What the charges allege
State Attorney Brian Kramer brought charges after an FDLE probe that was assigned to an outside prosecutor by Gov. Ron DeSantis. County Commissioner Sarah Arnold, County Commissioner Christian Whitehurst, St. Augustine Beach Commissioner Dylan Rumrell, political consultant Briana Jordan, and Jamie Lynn Johnson are charged with creating an unauthorized voter guide and conspiracy. Jordan faces an extra count of felony tampering with physical evidence after prosecutors say she burned or hid fake mailers once the scheme drew attention. The sworn affidavit says more than 10,000 counterfeit voter guides were purchased, roughly 20,000 postage stamps were used, and mailings were assembled at a campaign office before being mailed from out-of-county post offices to hide the origin.
Why this matters to the Republican Party
This wasn’t a harmless campaign stunt. The fake GOP voter guide allegedly used the county party’s name and branding while omitting the legal disclaimer required under Florida law. Party leaders say the mailers confused voters and undermined the official St. Johns County Republican Executive Committee’s endorsements. That confusion handed a real advantage in a bitter intraparty fight over growth and development — a local fight that became national fodder when President Donald Trump weighed in with endorsements late in the race. Grassroots activists who cleaned house at the county committee felt the sting — and now they say the charges vindicate their complaints.

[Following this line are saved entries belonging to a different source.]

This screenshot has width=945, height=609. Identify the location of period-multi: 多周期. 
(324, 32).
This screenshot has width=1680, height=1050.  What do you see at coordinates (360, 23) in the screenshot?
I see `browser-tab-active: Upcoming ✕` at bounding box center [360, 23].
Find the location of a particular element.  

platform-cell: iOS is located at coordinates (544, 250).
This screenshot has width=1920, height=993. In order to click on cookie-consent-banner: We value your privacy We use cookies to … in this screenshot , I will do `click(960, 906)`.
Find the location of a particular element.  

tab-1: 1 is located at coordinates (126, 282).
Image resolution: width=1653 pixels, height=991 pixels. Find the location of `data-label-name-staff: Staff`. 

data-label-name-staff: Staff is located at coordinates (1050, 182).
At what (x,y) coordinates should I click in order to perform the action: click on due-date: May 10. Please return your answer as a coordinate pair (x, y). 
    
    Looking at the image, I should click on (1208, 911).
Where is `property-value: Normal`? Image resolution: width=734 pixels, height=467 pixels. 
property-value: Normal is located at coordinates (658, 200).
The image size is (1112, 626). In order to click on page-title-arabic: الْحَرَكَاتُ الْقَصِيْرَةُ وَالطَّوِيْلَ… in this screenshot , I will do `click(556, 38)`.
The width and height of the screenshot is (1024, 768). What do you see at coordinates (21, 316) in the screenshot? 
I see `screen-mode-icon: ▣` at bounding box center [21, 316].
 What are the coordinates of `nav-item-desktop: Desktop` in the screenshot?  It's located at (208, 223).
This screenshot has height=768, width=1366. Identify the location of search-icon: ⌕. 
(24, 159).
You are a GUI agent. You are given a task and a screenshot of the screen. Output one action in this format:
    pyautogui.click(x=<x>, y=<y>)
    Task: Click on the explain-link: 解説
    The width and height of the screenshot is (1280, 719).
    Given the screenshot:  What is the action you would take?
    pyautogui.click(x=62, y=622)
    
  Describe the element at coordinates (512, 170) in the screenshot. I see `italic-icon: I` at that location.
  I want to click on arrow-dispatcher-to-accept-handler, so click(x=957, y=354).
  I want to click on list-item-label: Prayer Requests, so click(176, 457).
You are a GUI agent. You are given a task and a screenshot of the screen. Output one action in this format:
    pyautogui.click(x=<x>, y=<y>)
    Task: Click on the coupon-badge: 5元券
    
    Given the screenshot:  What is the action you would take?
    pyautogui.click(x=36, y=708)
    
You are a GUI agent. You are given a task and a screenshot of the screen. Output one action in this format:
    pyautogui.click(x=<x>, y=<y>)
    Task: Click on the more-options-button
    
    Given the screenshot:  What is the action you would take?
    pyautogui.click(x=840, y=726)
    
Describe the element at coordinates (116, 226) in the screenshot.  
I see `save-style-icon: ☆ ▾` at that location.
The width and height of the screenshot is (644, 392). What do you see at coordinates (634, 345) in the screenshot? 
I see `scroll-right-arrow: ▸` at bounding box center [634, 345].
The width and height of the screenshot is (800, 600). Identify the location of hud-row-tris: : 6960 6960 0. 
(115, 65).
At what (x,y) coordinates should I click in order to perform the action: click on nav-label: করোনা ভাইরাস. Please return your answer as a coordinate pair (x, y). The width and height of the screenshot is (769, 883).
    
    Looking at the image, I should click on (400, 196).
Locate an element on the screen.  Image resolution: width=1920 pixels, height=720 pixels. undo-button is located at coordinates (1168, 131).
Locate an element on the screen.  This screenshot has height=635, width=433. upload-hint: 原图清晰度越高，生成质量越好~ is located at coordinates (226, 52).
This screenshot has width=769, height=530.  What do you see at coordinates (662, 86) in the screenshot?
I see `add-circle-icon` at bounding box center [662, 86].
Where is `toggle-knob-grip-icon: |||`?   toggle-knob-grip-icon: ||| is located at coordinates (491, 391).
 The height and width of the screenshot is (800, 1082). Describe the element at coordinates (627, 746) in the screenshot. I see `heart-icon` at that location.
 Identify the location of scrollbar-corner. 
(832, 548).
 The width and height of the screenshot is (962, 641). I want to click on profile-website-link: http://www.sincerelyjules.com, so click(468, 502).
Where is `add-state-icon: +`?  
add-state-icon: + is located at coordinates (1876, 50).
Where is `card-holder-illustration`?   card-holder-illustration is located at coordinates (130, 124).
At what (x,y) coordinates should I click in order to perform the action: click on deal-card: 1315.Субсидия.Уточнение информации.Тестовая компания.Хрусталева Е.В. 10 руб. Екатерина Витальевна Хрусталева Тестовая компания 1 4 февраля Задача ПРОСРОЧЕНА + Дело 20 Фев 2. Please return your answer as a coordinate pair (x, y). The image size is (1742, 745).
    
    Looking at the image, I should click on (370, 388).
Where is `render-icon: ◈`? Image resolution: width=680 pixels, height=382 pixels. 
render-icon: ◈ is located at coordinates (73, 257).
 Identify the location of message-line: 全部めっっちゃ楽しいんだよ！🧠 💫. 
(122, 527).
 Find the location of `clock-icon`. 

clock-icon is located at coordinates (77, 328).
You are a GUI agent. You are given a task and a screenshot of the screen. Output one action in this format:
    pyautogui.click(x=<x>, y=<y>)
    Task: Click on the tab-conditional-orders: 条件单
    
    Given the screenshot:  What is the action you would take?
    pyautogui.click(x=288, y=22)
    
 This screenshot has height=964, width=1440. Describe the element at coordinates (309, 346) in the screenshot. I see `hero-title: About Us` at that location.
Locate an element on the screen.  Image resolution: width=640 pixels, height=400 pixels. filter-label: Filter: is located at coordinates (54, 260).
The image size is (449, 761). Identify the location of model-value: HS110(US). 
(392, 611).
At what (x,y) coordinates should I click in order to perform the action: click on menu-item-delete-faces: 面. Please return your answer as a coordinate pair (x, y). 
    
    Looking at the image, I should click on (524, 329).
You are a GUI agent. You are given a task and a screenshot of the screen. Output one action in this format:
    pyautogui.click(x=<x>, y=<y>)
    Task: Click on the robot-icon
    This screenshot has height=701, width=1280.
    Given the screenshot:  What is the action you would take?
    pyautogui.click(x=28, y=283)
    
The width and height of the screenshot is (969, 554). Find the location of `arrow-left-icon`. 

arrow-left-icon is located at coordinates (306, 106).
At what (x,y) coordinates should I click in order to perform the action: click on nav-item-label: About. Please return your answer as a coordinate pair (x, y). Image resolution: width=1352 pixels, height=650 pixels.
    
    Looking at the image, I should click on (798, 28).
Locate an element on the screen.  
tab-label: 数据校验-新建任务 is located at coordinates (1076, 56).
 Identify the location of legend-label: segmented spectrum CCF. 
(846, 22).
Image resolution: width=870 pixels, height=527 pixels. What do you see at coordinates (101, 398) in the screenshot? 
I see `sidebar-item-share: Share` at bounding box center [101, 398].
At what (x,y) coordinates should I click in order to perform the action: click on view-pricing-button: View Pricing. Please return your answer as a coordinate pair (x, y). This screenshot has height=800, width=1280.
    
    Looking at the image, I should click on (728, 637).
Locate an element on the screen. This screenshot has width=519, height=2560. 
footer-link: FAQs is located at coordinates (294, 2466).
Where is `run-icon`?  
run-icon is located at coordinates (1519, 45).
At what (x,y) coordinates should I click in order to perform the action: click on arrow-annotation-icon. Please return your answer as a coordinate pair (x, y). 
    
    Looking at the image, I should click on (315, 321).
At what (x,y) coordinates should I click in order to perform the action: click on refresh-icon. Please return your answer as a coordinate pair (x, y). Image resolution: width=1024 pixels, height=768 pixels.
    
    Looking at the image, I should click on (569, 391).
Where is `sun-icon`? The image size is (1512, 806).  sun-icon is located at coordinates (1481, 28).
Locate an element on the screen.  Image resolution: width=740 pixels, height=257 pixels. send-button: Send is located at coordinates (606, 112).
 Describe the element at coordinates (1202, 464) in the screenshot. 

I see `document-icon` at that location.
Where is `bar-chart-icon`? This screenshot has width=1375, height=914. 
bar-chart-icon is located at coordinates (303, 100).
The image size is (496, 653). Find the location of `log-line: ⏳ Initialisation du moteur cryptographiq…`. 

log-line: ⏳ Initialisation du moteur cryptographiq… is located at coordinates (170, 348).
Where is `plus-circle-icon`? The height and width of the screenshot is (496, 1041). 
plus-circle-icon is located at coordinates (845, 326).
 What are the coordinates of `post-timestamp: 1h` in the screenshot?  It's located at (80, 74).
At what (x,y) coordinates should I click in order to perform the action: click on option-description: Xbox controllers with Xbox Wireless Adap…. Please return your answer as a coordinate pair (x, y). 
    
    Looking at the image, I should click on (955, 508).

Accountability and consequences the GOP should demand
Conservatives believe in clean, contested primaries. Cheating with counterfeit mailers is not politics; it’s deception. The Republican Party of Florida and local leaders should push for a full, transparent legal process and not let this be brushed aside as “local drama.” Politicians accused of election-related crimes can be suspended from office at the governor’s discretion while cases move forward — that option deserves serious consideration if the facts in the affidavit hold up. At minimum, party leaders must show voters they will not tolerate fake mailers or brand theft that erodes trust.
Bottom line
The filing of charges is the clear new development here: prosecutors say this was a large-scale, calculated attempt to hijack GOP branding and mislead voters in St. Johns County. If the allegations are true, those involved must face the consequences, and Republicans should use this ugly episode to tighten safeguards against election fraud and restore voter trust. Voters deserve honest primaries, not counterfeit endorsements — and the party’s future depends on proving it will protect both.